Required action A → In the review of The First of Shadows, why does the reviewer advise patience with the book's separate points of view? Answer in one to three sentences.
Required action B → Name every character whose point of view the review of The First of Shadows says the book is told through.
Required action C → Retype everything from "The third POV" down to "bottom of it." in the review of The First of Shadows.

Document excerpt →
┌────────
The First of Shadows by Deck Matthews – Book Review
Author: Deck Matthews
Amazon: 4.40 (buy)
Our review: 4.00 (read)
The First of Shadows is the first book in The Riven Realm series, by Deck Mathews. Reading it felt like watching a movie. The scenes are written vividly in a cinematic style that feels very modern. From the beginning, you get a high fantasy vibe that is maintained throughout the rest of the book despite the low number of pages (low for a high fantasy).
“The world was a wash of dingy stormlight as the drifter clambered up the craggy bluff. A thick bank of clouds loomed in the east, roiling in from the Boundless Sea, black and bleak grey, streaked with shifting veins of purple and yellow and orange.”
Deck Mathews’ debut novel is written as seen through the eyes of three main characters. At first, their POVs and separate storylines were a bit confusing, but they ultimately all tie into each other, so be patient, it’ll make sense in the end.
The book starts with the POV of a mysterious drifter named Shem. We delve straight into the action when Shem gets attacked by a demon. The story hints that they have fought many times before and the demon takes many forms.
“The demon clambered up over the blasted ridge with massive, overgrown paws. It had shed the visage of the pale-skinned woman and came in the shape of a wolf. Dark and twisted, it stood taller than a crag hound. A thick bramble of coarse fur grew around its neck and shoulders like a mane of overgrown bog grass. Eyes as dark as onyx glistened beneath a gnarled brow. It bared its fangs, twisting its blackened lips in a cruel imitation of a humourless smile.”
The second character whose POV we get to see is Caleb Rusk, a man with a physical disability who works as a rigger on an airship. Because of his disability, Caleb gets bullied often.
The third POV we see is Tiberius, a wizened blind sage. He’s been traveling through Varkas for ages in search of rare and very ancient forms of magic to hide them from those who would use them for evil. When a series of mysterious deaths occur, Tiberius is asked by the Ember Throne to help Avador, an officer of the military guard to get to the bottom of it.
└────────
Extracted entries →
┌────────
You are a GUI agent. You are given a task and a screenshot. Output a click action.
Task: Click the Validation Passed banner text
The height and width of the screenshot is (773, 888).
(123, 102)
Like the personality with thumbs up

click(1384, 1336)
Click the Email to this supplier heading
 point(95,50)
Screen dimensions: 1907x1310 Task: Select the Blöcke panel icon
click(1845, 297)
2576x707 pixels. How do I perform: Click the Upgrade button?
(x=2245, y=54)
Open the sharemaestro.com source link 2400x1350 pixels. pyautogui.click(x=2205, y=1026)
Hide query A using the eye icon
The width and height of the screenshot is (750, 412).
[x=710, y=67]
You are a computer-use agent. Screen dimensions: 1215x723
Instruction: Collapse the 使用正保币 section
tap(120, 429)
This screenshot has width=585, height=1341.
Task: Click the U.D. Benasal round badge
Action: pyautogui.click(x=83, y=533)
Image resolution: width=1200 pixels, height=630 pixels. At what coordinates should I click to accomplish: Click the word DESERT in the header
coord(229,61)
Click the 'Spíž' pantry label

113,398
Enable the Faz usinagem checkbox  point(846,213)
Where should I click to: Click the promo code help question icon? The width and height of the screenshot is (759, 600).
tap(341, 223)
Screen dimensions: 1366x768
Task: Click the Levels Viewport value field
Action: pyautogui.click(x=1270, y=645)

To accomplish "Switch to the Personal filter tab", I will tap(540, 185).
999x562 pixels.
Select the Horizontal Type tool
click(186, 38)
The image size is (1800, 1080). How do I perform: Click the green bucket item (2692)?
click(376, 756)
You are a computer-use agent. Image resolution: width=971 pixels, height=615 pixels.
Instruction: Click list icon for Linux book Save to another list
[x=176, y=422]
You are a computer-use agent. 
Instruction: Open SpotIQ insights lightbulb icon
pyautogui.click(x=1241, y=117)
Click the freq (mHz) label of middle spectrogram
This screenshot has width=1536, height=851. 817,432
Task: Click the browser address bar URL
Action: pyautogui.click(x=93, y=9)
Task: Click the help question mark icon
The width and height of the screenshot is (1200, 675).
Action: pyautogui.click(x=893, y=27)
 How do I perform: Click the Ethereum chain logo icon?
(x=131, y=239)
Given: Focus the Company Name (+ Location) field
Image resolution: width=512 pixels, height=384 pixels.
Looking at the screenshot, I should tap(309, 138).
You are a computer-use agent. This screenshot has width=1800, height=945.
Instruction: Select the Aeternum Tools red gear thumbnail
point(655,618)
└────────
Written answer A → The three main characters' points of view and storylines are a bit confusing at first. The reviewer says they ultimately all tie into each other, so it will make sense in the end.

Written answer B →
- Shem
- Caleb Rusk
- Tiberius

Written answer C →
The third POV we see is Tiberius, a wizened blind sage. He’s been traveling through Varkas for ages in search of rare and very ancient forms of magic to hide them from those who would use them for evil. When a series of mysterious deaths occur, Tiberius is asked by the Ember Throne to help Avador, an officer of the military guard to get to the bottom of it.